Because of an error in the original source article, an item in Tuesday's SIFMA Global SmartBrief incorrectly identified Mark Austen as CEO of AFME. Austen is the chief operating officer of AFME. SmartBrief regrets the error.
The Irish government unveiled an austerity budget as the European Council gave the green light to a €22.5 billion loan to the troubled country through the European Financial Stability Mechanism. The loan is part of a broader €85 billion package previously agreed upon to aid Ireland. The loan comes with strings attached, including a revamp of Ireland's banking sector. "The state will own the bulk of the banking system," said Brian Lenihan, finance minister for Ireland.
The Bank of England Monetary Policy Committee is meeting this week and is expected to leave its loose monetary policy unchanged amid financial turmoil in the euro zone and rising inflation. Reuters surveyed more than 60 economists, none of whom expected changes to the central bank's 0.5% interest rates or £200 billion asset-purchase programme. "The bank has relegated policy changes to quarterly inflation-report months," said David Page, an economist at Lloyds Banking Group. "The inflation report and minutes clearly show that the bank has switched into neutral."
The EU has allowed banks to sidestep capital requirements on government bonds in their domestic currency, giving them a zero-risk weight, despite how risky the debt might be, according to Reuters. Putting an end to the situation, however, will be difficult because it will be costly for lenders, markets and the broader economy. However, insiders said the risk-free status of sovereign debt has directly contributed to bond-market turmoil.

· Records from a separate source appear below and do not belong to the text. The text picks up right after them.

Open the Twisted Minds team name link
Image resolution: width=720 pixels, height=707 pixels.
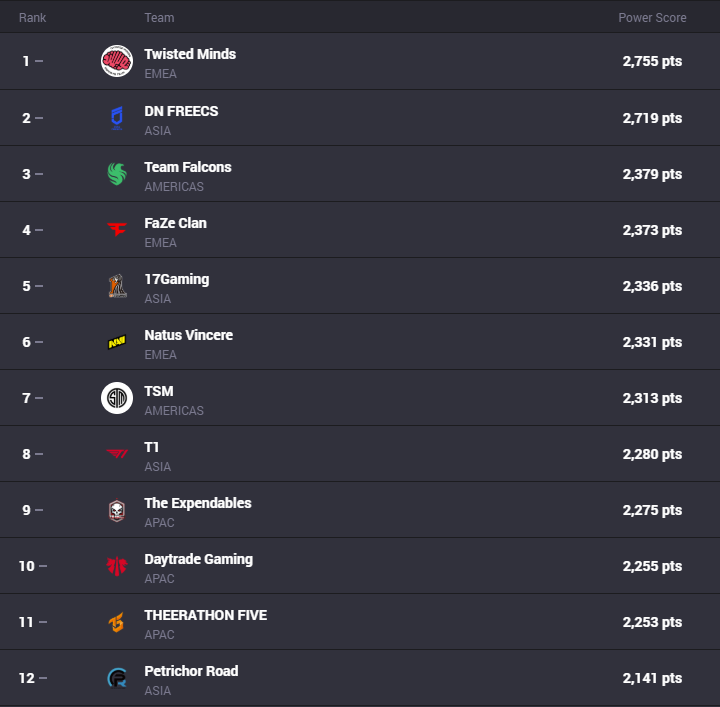[190, 54]
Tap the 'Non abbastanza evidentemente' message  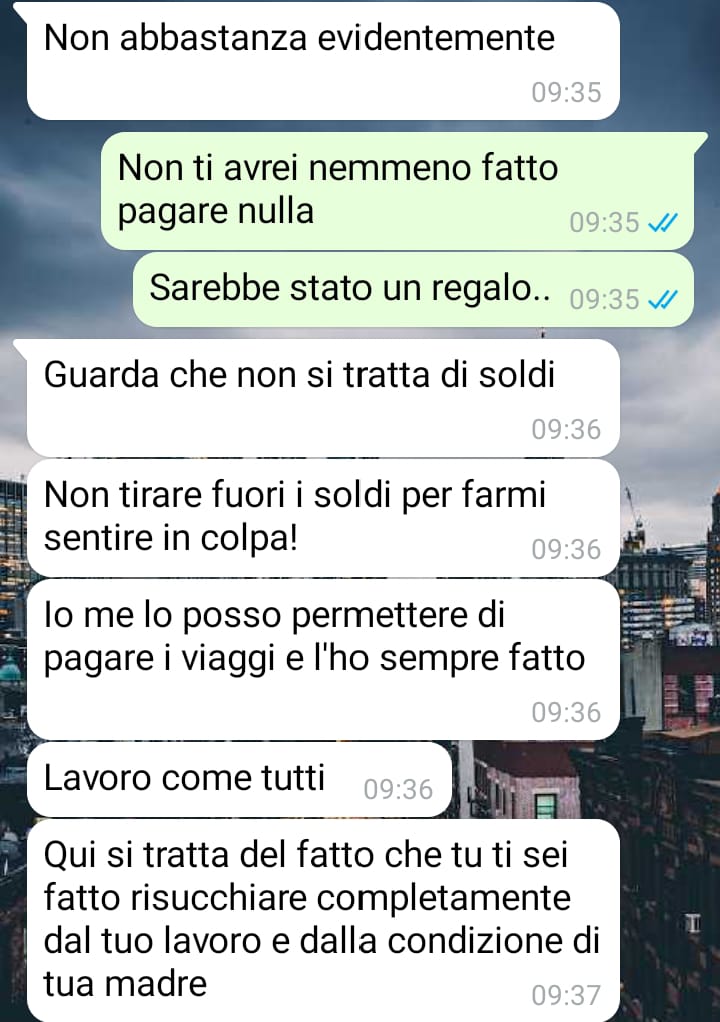click(x=323, y=61)
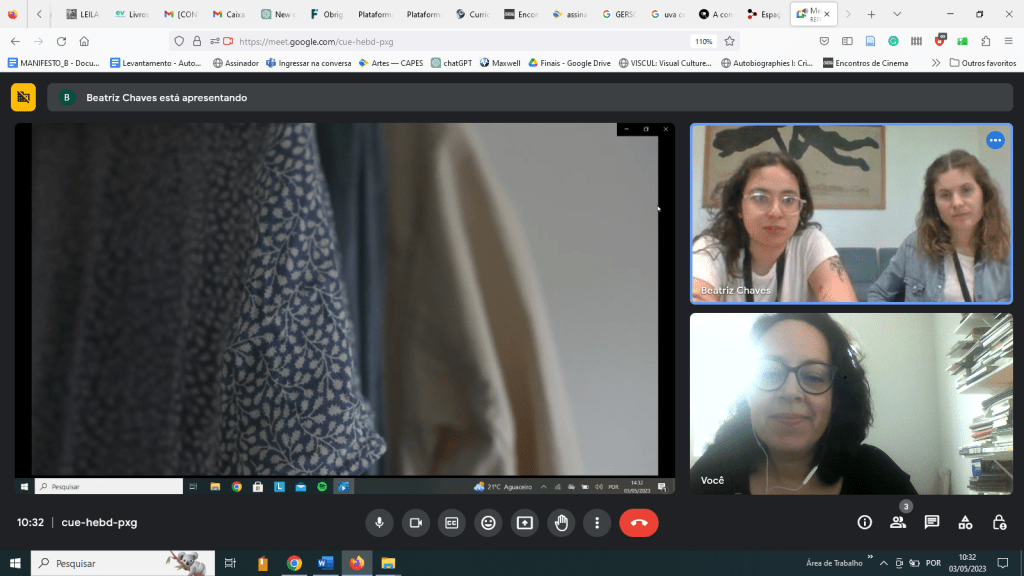The image size is (1024, 576).
Task: Switch to the 'Caixa' Gmail browser tab
Action: (x=229, y=14)
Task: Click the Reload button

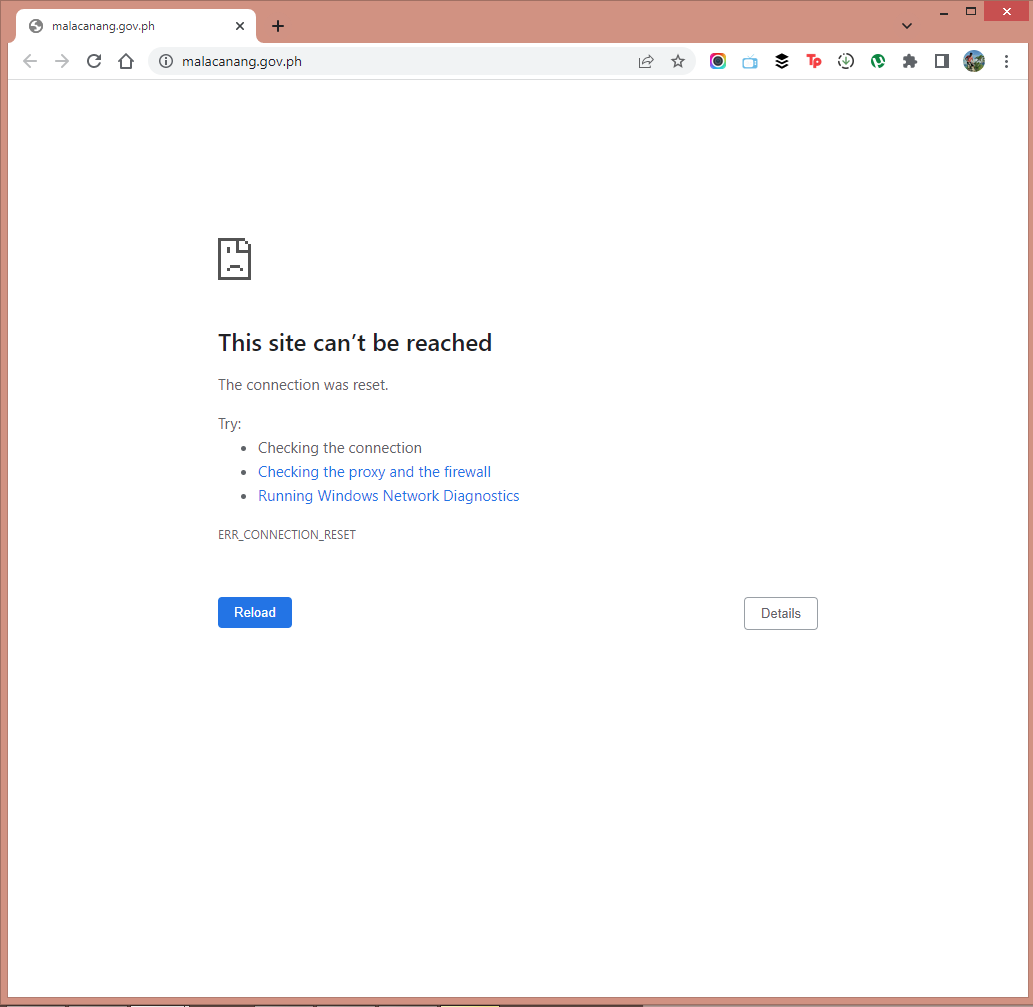Action: [254, 612]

Dominique Strauss-Kahn, head of the International Monetary Fund, said European governments need to develop a broad answer to the sovereign-debt crisis. "My view is very simple -- the euro zone must find a comprehensive solution to this problem," Strauss-Kahn said. "It is not a good approach that for every country we find a separate solution." The IMF managing director spoke as finance ministers from across Europe met to debate options.

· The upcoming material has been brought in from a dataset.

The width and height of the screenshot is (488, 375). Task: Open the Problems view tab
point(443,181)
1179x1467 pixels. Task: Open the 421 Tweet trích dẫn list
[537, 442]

Adair Turner, chairman of the UK Financial Services Authority, said "rules to keep bankers honest" are needed as he defended the regulator's decision to clear Fred Goodwin, former CEO of Royal Bank of Scotland, of any wrongdoing. "An enforcement case needs to rest not on popular desire to find someone to blame but on whether rules were broken," Turner wrote in a column published in Financial Times. Meanwhile, Business Secretary Vince Cable is demanding details of the FSA's report on RBS. A letter from Cable to Turner is evidence of mounting pressures on the FSA to publish results of its investigation into RBS.